This was an old question in a math competition which I couldn't figure out.
Suppose we have the following situation:
Person A chooses a four-digit natural number. Person B chooses a natural number and adds the square of it to the number chosen by A. Person C chooses a natural number and multiplies the square of it to the number chosen by person A. Then the results of B and C is multiplied and the result is 123456789. What number did A choose?
For clarity: Let the number chosen by A be a, the number chosen by B be b, and the number chosen by C be c.
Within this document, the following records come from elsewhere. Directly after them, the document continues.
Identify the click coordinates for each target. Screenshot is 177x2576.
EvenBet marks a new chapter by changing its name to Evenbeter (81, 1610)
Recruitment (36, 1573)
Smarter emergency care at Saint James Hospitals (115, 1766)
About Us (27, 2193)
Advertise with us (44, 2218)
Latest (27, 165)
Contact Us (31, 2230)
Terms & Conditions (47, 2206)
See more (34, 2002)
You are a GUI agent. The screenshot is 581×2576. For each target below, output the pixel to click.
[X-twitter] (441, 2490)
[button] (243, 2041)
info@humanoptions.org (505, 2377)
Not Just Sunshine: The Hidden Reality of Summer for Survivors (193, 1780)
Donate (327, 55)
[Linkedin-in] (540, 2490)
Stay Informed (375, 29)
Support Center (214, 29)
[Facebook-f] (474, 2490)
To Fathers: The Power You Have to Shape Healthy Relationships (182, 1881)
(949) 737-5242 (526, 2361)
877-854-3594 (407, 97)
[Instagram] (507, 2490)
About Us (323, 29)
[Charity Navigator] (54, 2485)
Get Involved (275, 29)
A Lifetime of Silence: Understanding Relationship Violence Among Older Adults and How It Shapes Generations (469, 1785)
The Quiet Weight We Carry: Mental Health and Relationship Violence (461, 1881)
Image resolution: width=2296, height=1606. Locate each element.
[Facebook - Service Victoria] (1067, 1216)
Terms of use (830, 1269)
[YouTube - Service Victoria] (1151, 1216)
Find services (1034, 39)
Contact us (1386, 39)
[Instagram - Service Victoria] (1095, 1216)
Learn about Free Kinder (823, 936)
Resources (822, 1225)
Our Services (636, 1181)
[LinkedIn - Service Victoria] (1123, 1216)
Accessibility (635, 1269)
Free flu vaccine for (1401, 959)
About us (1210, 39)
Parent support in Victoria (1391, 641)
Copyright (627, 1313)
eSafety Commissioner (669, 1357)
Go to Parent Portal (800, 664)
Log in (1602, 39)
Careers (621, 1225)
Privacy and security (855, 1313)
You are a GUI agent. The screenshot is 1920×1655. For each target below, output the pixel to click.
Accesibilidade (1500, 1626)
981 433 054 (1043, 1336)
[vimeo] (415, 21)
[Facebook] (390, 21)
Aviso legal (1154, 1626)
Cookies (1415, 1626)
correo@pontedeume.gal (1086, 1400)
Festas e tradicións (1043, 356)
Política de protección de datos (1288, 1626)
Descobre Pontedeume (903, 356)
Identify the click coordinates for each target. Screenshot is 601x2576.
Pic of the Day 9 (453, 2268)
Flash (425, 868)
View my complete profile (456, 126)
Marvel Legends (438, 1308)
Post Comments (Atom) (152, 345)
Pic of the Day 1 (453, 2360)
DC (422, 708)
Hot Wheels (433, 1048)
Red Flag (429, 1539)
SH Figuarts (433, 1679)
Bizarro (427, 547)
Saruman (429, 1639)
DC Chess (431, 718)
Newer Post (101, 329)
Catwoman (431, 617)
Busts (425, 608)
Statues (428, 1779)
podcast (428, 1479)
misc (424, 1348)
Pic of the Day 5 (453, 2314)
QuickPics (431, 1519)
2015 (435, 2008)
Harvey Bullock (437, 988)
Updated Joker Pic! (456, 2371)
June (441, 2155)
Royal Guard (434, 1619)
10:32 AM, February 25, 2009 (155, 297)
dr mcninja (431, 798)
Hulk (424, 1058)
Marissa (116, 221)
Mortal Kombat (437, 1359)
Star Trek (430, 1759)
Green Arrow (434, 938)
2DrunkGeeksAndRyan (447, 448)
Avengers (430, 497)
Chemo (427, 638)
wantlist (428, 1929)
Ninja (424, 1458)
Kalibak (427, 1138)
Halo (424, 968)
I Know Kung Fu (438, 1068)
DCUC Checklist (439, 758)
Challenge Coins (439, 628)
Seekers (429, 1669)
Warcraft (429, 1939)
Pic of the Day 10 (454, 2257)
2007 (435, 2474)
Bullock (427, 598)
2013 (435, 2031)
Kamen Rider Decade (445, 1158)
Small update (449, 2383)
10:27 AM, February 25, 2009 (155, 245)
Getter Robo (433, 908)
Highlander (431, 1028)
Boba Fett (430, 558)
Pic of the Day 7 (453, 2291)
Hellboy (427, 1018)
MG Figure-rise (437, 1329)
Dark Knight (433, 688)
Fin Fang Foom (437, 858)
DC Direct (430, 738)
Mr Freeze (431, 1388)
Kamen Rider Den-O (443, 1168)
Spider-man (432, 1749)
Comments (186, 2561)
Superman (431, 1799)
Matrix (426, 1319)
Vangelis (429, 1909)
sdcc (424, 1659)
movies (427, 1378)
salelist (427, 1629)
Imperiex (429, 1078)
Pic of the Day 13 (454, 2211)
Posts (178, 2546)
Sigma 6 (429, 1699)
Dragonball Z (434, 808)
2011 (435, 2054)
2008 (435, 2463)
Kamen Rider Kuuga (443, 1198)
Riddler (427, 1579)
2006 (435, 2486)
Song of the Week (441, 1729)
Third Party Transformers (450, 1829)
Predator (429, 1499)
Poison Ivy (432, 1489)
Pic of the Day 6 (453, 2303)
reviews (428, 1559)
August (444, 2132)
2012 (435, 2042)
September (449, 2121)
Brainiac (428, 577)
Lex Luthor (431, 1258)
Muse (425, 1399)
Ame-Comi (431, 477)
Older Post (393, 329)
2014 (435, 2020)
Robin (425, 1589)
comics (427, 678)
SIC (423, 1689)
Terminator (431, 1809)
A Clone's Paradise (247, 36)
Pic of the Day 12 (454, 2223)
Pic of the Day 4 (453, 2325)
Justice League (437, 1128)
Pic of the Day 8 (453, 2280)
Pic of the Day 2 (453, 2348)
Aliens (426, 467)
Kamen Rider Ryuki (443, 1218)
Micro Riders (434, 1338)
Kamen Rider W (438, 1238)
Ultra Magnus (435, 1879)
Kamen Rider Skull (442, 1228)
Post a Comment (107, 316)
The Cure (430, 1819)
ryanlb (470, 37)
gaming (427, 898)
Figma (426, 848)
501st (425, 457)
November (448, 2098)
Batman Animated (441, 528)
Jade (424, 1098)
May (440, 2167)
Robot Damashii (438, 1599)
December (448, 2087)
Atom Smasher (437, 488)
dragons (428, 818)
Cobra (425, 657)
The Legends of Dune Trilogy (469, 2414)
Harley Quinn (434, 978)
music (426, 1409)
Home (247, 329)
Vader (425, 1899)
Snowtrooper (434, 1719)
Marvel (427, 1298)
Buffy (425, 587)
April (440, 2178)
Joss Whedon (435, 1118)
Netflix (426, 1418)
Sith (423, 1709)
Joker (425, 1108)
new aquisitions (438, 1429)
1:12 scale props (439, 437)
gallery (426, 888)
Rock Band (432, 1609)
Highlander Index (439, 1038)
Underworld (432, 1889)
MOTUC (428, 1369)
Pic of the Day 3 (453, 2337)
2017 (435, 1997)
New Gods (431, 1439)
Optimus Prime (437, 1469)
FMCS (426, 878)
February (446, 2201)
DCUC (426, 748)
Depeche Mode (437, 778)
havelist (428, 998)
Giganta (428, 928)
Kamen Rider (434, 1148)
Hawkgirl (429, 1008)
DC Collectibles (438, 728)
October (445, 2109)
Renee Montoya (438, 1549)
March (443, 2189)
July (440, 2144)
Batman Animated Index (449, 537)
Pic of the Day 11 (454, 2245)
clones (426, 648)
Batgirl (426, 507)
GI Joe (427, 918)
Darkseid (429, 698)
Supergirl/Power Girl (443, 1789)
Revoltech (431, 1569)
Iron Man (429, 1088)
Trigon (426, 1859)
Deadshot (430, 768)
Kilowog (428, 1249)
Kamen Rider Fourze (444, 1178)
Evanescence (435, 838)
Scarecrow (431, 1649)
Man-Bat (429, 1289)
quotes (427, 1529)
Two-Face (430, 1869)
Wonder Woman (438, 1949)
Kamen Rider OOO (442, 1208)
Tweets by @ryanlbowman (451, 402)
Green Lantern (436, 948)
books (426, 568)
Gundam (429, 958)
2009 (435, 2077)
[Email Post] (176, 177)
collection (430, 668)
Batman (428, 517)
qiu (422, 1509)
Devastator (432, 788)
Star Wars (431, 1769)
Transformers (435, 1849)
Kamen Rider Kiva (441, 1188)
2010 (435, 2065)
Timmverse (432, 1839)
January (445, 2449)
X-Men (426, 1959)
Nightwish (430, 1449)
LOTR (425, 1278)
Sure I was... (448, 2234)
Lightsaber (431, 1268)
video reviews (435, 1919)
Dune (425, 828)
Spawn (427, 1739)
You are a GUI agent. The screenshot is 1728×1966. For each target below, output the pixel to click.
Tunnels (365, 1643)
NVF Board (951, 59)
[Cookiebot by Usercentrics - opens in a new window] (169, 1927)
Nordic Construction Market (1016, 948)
We then have:
$$(b^2 + a)(c^2\cdot a)= 123456789.$$
How would you solve this problem without a calculator?
The answer is: $a=3607, b=14, c=3$.
Obviously $123456789$ is divisible by $9$: $123456789/9=13717421=:n$.
Let assume that $n$ is square free. In this case $c=3$ and $n=a(a+b^2)$. Let $u$ and $v$ be two complementary divisors of $n$: $u\cdot v =n$. Then: $$ (u+v)^2-(u-v)^2=4n \Rightarrow (u+v)^2=4n+(u-v)^2. $$ It follows from our assumption that $u-v=b^2$ is an even perfect square. Adding to $4n$ the squares of even perfect squares one finally is lucky with $u-v=196$, which results in a perfect square. The resulting values $u=3803$ and $v=3607$ are primes, so that the above assumption was correct.
From the prime factor decomposition $123456789=3^2\cdot3607\cdot 3803$ the answer follows.